------ RECORD EXTRACTS ------
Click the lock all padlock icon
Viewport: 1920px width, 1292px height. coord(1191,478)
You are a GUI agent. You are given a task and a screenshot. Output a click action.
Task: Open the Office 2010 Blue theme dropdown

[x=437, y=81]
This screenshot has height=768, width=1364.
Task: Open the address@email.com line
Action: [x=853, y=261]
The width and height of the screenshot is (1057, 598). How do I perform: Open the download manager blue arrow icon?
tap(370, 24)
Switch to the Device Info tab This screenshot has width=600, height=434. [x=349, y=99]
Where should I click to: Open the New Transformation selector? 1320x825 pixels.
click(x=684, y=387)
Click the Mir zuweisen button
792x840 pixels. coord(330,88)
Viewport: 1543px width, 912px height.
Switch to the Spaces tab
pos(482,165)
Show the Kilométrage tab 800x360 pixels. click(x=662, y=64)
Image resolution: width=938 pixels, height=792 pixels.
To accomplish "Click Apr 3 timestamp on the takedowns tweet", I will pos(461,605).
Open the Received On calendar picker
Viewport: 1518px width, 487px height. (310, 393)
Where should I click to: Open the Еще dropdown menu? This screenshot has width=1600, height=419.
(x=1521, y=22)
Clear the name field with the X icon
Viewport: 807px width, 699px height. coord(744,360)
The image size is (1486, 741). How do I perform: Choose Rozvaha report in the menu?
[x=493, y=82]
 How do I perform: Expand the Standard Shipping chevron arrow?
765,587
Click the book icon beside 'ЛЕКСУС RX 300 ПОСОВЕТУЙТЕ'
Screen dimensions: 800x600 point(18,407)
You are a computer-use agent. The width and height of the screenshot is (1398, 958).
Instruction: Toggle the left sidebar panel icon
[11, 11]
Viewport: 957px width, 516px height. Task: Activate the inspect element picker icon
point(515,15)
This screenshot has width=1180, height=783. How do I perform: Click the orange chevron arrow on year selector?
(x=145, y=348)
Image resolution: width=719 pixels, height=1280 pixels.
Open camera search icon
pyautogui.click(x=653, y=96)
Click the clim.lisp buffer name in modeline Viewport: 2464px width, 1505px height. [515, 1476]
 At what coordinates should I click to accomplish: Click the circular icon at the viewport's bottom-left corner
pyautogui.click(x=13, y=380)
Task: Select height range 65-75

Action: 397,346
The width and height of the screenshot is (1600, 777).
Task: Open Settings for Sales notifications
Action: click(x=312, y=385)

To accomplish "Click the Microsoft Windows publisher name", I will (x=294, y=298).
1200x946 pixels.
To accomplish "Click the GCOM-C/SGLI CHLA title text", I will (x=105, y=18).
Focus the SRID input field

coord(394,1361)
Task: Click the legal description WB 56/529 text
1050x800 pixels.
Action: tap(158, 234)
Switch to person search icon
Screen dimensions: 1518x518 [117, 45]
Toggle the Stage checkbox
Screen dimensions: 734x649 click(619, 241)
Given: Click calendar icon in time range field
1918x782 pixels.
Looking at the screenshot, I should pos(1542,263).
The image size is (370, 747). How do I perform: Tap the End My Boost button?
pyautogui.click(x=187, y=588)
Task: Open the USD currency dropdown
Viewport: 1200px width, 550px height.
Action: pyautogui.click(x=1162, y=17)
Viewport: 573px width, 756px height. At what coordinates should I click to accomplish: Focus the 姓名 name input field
------
GIVEN EXERCISE:
Pull out each line of the records above that contains the word "field".

TASK SOLUTION:
Clear the name field with the X icon
Focus the SRID input field
Given: Click calendar icon in time range field
Viewport: 573px width, 756px height. At what coordinates should I click to accomplish: Focus the 姓名 name input field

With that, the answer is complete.